İstek A. Listede "Viewport" kelimesinin geçtiği tüm satırları çıkar. Büyük ve küçük harf farkı önemlidir.

Roman baştan sona okuru can evinden yakalayıp derin sorgulamalara götürüyor. Romanı bir kenara koyup Marlen’in bu kitabı yazarken yaşadığı ruh halini arkadaşına yazdığı mektuplarda okuyunca bu beni derinden etkiledi. Evi, çocukları çekip çevirmeye devam etmesi, diş hekimi olan kocasına sekreterlik yaparak onun yanında çalışması ve herkes uyurken mutfak masasında yazmayı sürdürmesi. Bunların yazarda yarattığı baskı bir var olma mücadelesinin sancıları bana kalırsa. Duvar kitabını feminist okumaların yanı sıra yeniden var olma hikayesi olarak da okumanızı öneririm.

Veri kayıtları.
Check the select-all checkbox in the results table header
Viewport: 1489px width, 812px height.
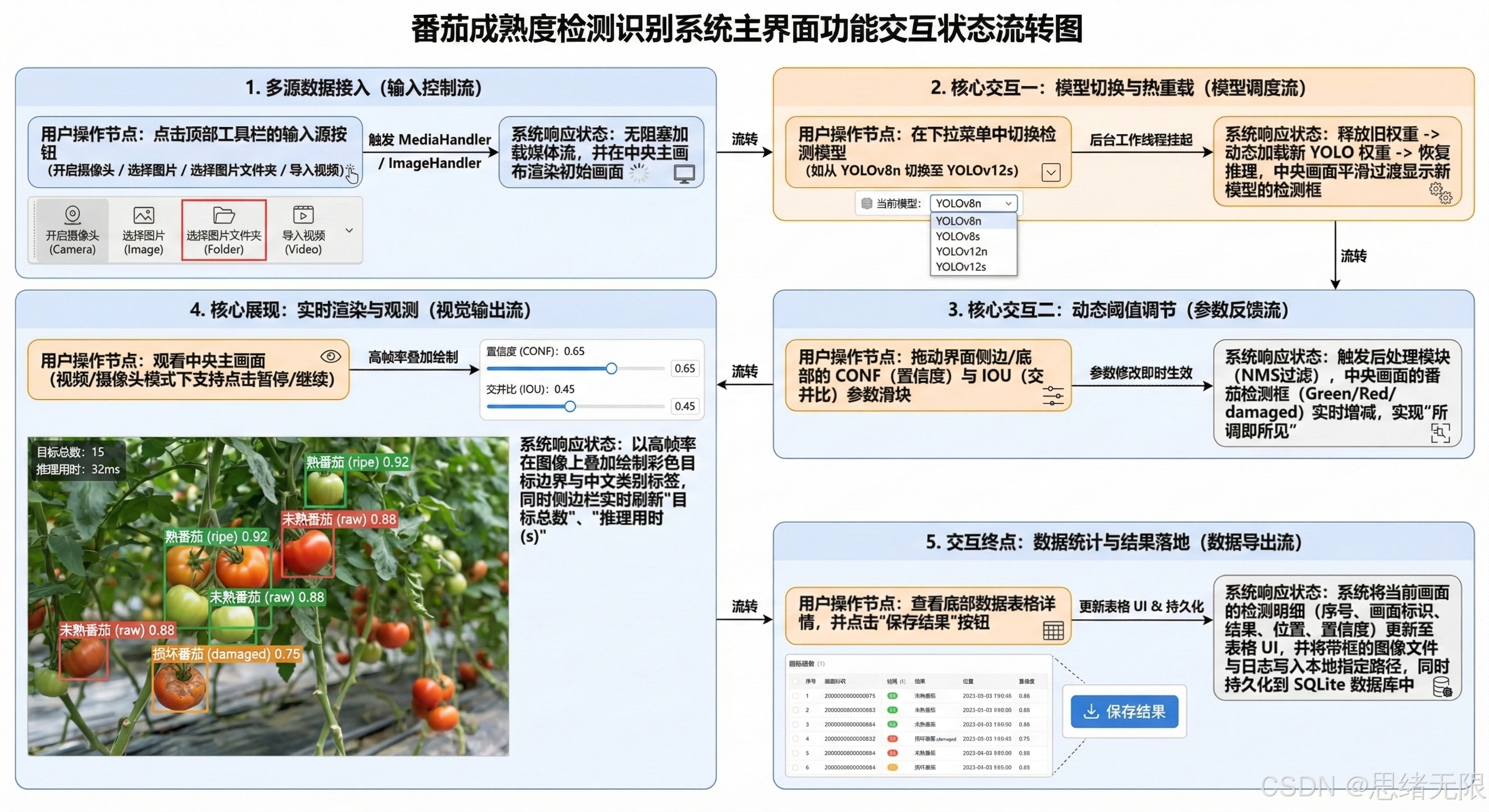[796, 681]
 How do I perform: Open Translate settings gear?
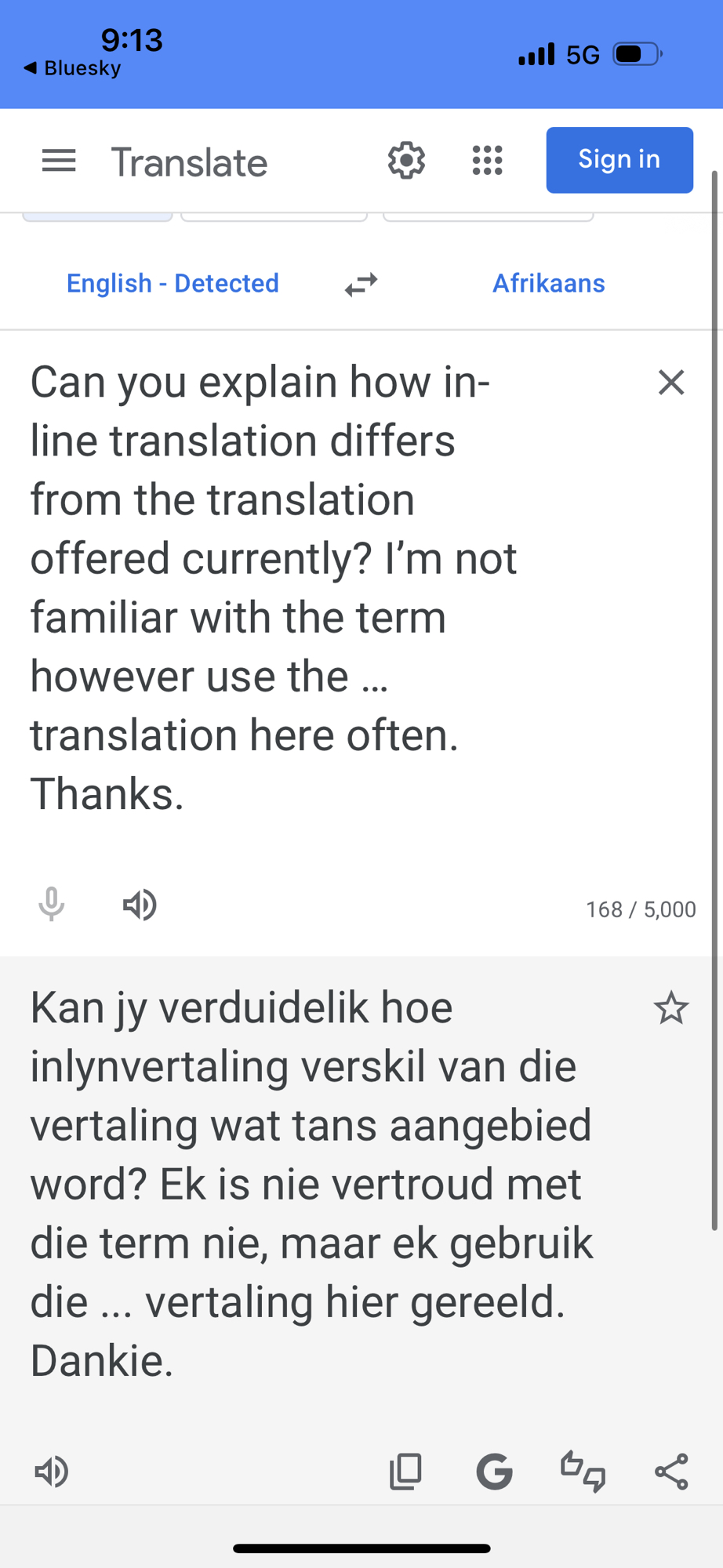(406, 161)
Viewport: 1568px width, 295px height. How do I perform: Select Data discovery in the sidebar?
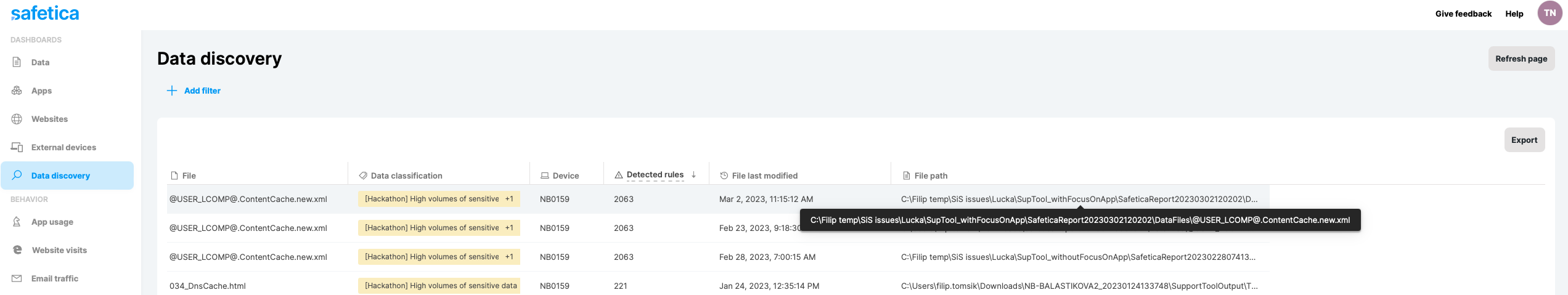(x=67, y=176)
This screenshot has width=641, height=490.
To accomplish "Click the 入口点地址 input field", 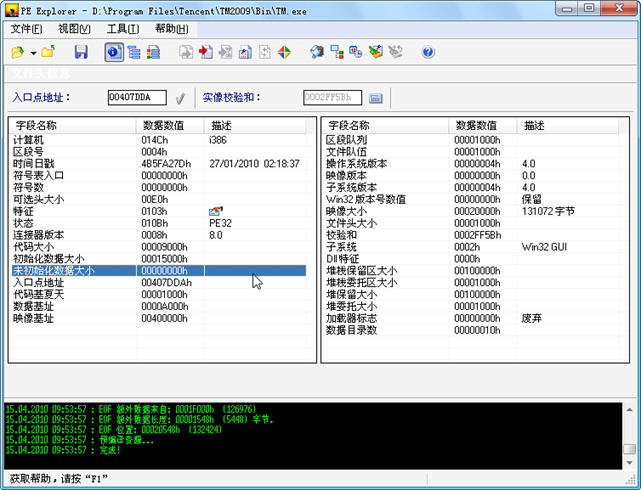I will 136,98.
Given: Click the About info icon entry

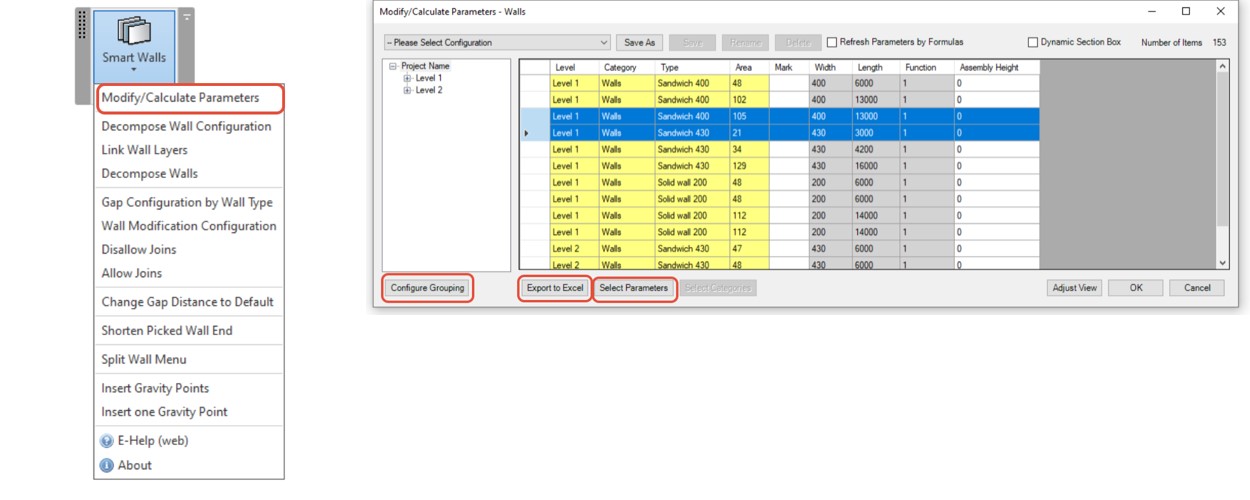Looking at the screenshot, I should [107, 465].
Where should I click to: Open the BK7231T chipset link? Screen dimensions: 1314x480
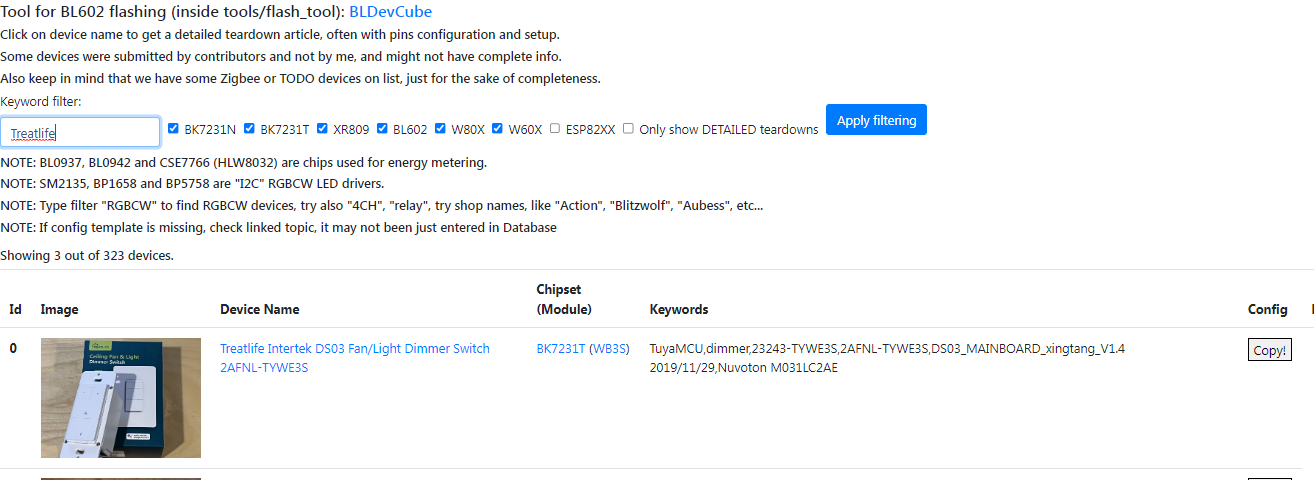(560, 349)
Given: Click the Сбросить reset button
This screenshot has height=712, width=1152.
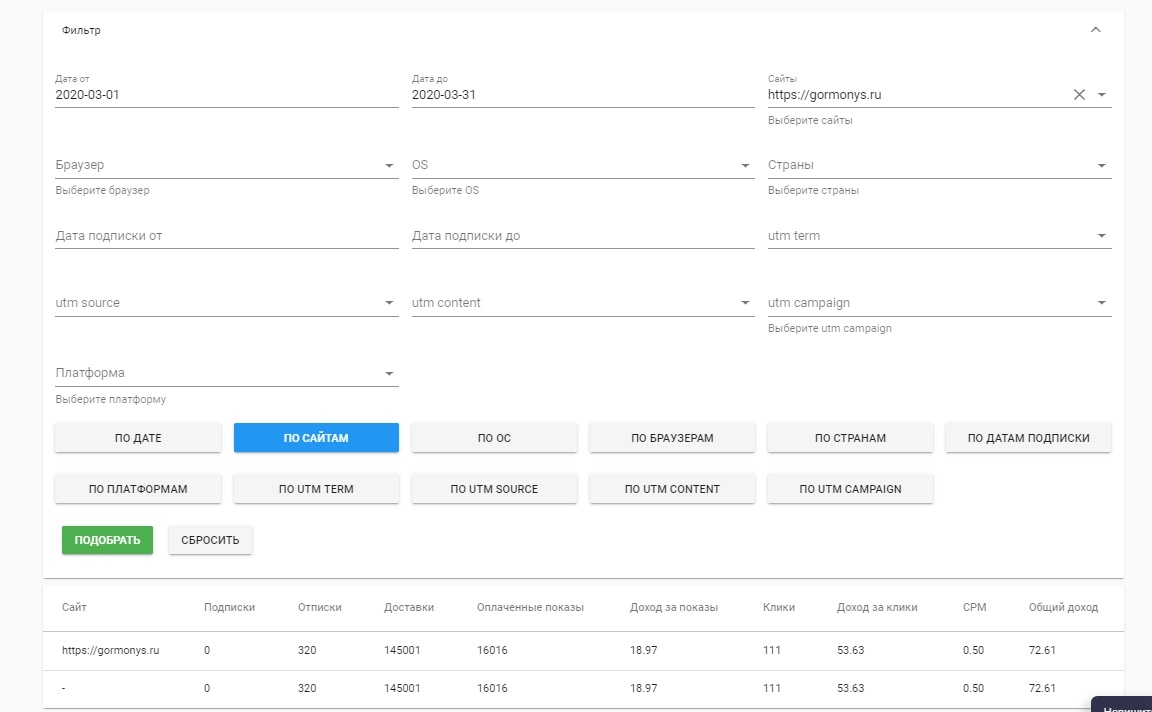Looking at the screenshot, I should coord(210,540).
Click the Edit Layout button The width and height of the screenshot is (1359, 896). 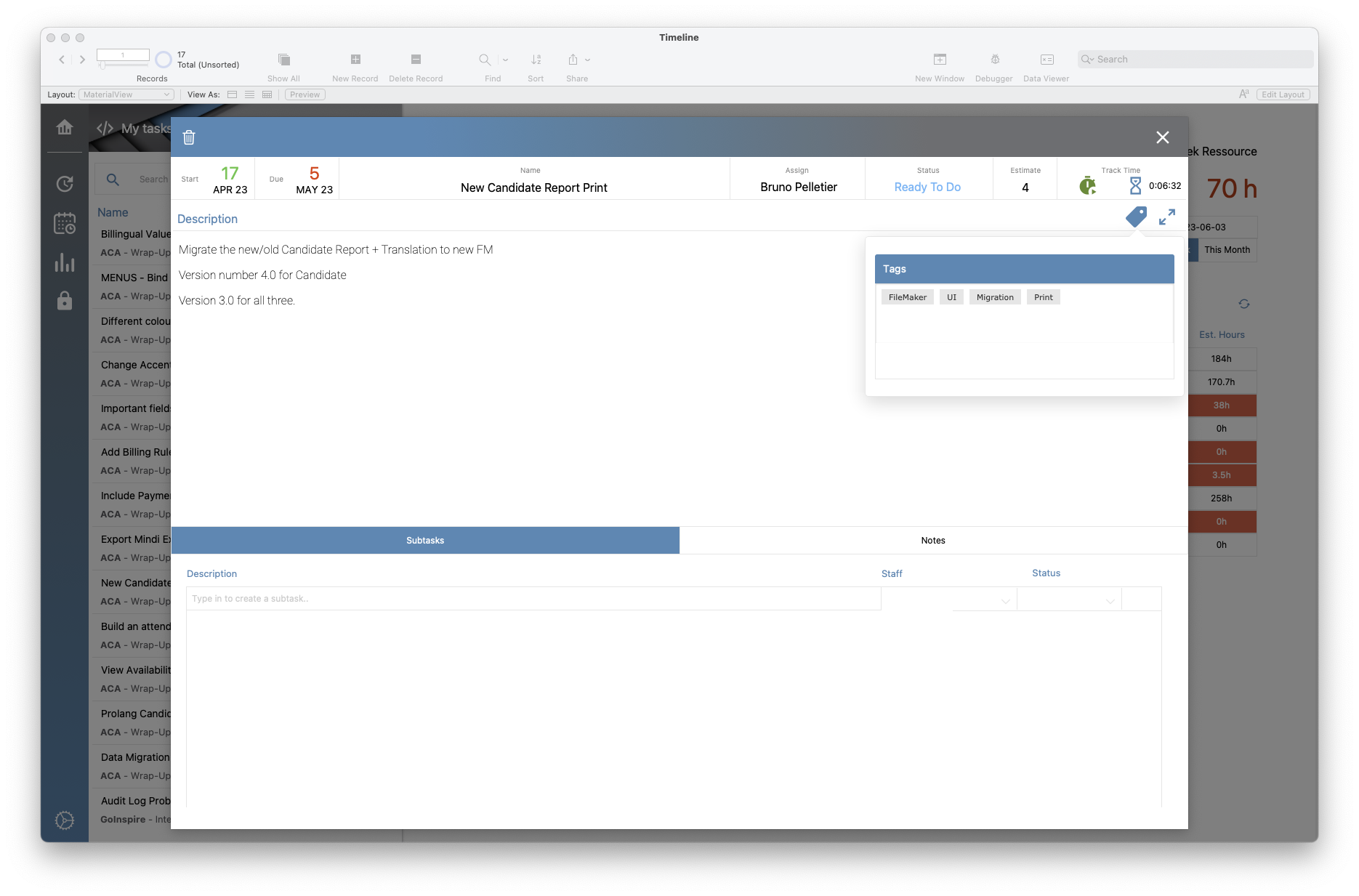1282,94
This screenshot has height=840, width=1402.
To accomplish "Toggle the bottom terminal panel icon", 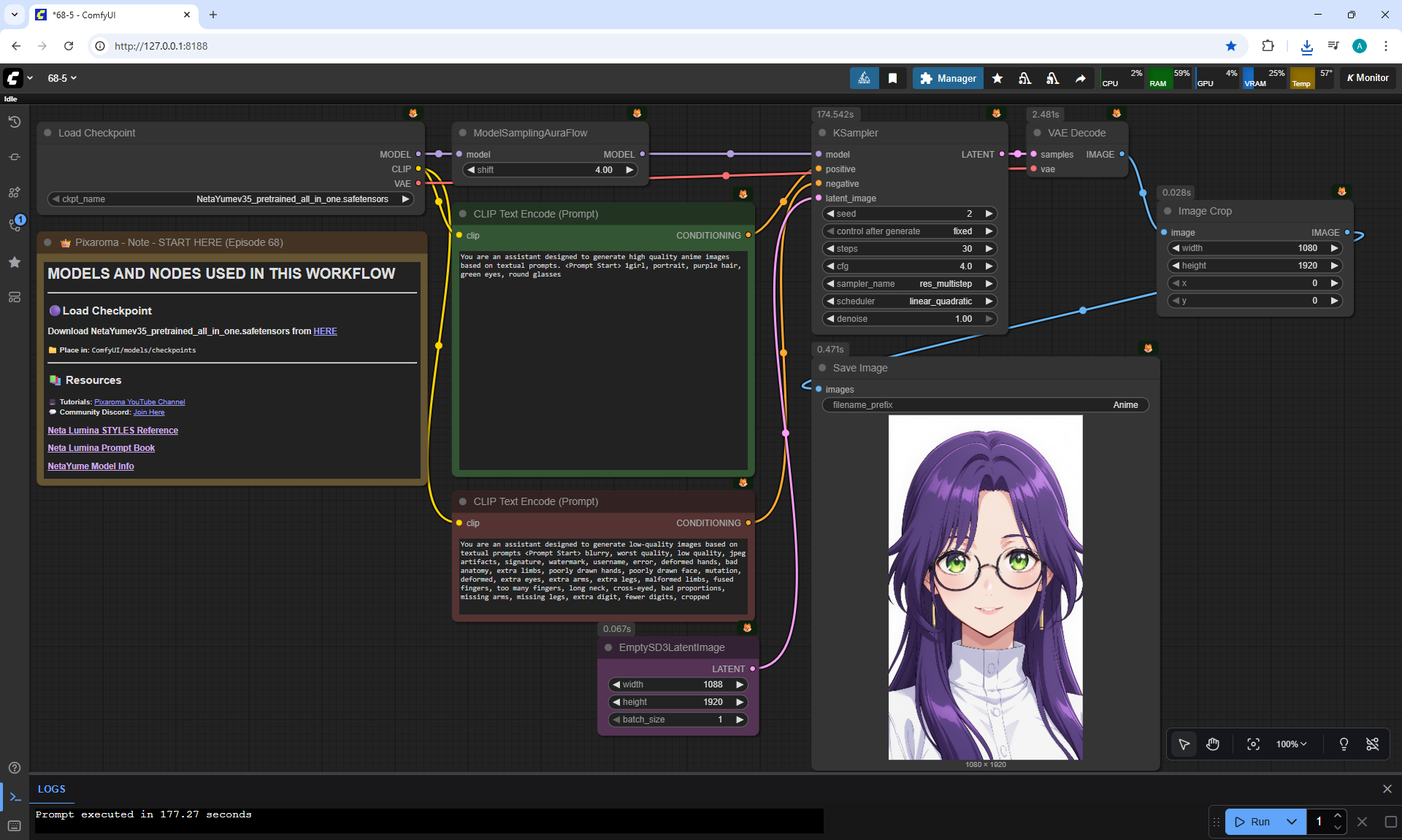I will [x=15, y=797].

İstek B. Makalenin "Roman baştan sona" ile başlayıp "da okumanızı öneririm." ile biten bölümünü, "diş hekimi" yerine "göz doktoru" koyarak yeniden yaz.

Yazılı yanıt A.
Viewport: 1489px width, 812px height.
Viewport: 1568px width, 295px height. How do I perform: Select Data discovery in the sidebar?

Yazılı yanıt B.
Roman baştan sona okuru can evinden yakalayıp derin sorgulamalara götürüyor. Romanı bir kenara koyup Marlen’in bu kitabı yazarken yaşadığı ruh halini arkadaşına yazdığı mektuplarda okuyunca bu beni derinden etkiledi. Evi, çocukları çekip çevirmeye devam etmesi, göz doktoru olan kocasına sekreterlik yaparak onun yanında çalışması ve herkes uyurken mutfak masasında yazmayı sürdürmesi. Bunların yazarda yarattığı baskı bir var olma mücadelesinin sancıları bana kalırsa. Duvar kitabını feminist okumaların yanı sıra yeniden var olma hikayesi olarak da okumanızı öneririm.